**Task statement**: Print word for word the first line of the records below and every following line through the one containing "Given: Reparse the 2023-04-27 6:31 feed"; print nothing else.

**Source records**:
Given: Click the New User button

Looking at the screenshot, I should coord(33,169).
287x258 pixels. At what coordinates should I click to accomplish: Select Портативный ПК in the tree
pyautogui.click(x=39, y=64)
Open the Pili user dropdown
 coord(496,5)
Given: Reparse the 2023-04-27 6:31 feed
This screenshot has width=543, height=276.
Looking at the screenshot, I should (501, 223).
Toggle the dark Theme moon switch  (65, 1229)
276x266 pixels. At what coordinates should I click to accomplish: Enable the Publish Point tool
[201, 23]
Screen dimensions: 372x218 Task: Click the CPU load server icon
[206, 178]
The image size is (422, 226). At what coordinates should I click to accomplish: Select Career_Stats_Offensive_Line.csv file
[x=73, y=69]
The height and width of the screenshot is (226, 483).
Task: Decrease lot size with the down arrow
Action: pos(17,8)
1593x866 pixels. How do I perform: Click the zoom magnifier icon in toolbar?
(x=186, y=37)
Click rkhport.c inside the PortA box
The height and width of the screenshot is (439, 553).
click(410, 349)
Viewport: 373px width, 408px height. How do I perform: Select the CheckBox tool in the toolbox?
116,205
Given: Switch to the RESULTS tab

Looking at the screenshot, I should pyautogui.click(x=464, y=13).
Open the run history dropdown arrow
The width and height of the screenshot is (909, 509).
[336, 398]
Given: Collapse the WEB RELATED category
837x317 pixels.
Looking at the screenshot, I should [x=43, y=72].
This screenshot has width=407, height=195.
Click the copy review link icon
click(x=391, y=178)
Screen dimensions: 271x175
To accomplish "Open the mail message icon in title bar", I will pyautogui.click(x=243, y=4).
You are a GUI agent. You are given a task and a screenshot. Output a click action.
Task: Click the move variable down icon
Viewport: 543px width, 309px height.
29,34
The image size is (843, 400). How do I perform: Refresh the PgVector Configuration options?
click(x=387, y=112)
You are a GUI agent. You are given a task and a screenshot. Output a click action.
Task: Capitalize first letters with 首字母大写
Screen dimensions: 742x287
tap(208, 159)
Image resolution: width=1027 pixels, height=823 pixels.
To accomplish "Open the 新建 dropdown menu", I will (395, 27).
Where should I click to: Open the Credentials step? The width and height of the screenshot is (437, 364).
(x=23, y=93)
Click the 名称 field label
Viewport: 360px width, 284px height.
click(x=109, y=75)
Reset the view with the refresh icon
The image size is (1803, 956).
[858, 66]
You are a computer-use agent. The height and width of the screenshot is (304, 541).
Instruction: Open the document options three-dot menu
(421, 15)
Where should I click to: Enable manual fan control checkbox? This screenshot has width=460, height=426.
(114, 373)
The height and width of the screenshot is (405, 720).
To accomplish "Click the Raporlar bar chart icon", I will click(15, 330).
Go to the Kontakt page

**Response**:
Given: Click the New User button

Looking at the screenshot, I should coord(33,169).
287x258 pixels. At what coordinates should I click to accomplish: Select Портативный ПК in the tree
pyautogui.click(x=39, y=64)
Open the Pili user dropdown
 coord(496,5)
Given: Reparse the 2023-04-27 6:31 feed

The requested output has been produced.